En effet, il y a « quelque ordonnance du ciel », et … dans le ciel. Montaigne ressent bien le principe planétaire en jeu dans cette relation : Neptune.

L’amitié entre Montaigne et La Boétie dure de 1558 à 1563, jusqu’à la mort de son ami. On peut remarquer, dans le thème de Montaigne que Mars, le maître de la maison XI (l’ami), est situé en maison VIII, conjoint à Pluton (la mort, les deuils). Cette conjonction est d’ailleurs au carré de la Lune, maîtresse de l’Ascendant (le moi), et située en maison XI (les amis) ! Ainsi, cette perte amicale était inscrite comme une potentialité dans le thème natal de Montaigne …

La synastrie révèle deux Soleils en signes d’eau, en trigone : les Poissons pour Montaigne, et le Scorpion pour La Boétie.

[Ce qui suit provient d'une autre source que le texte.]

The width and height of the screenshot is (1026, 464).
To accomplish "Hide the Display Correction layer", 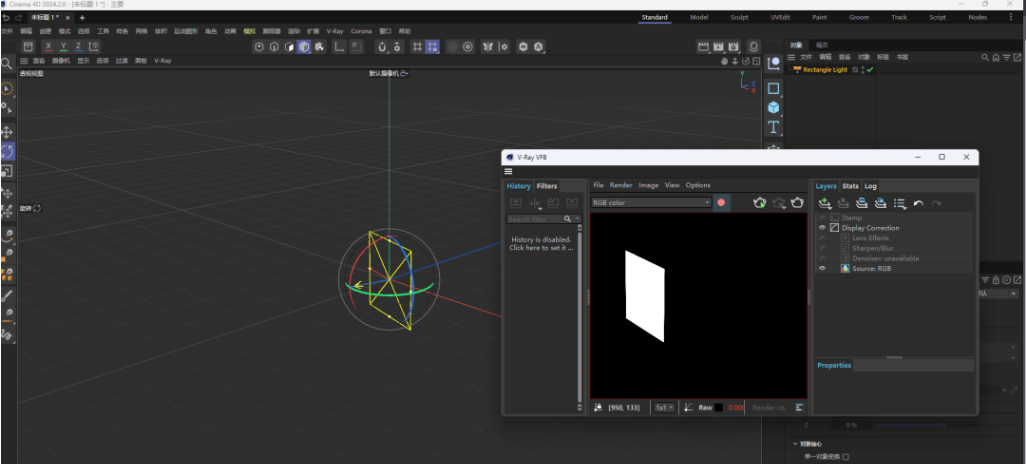I will click(822, 228).
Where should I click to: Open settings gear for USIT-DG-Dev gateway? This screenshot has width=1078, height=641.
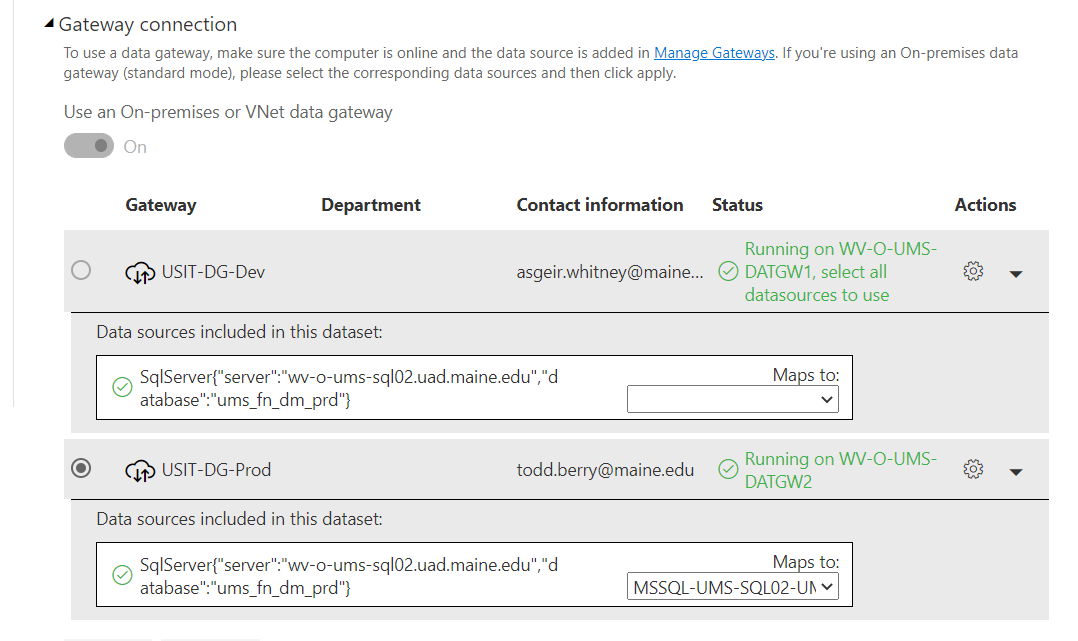973,271
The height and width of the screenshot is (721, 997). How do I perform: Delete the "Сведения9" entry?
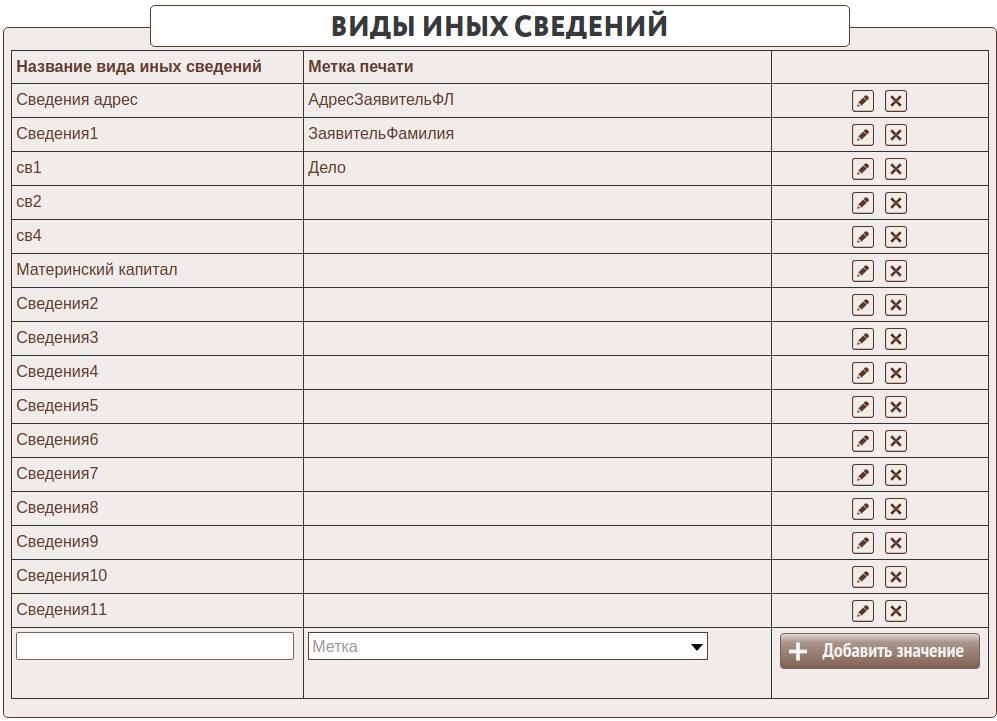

Dans ces deux signes des profondeurs, le rapport n’est pas intellectuel, mais psychique, émotionnel, intense, mystérieux, avec une part inconsciente qui est soulignée. Ces signes favorisent ce sentiment magique de sublime fatalité et de merveilleuse prédestination que décrit Montaigne… Rien n’interdit de penser qu’il s’agit de retrouvailles d’âmes soeurs, par ailleurs.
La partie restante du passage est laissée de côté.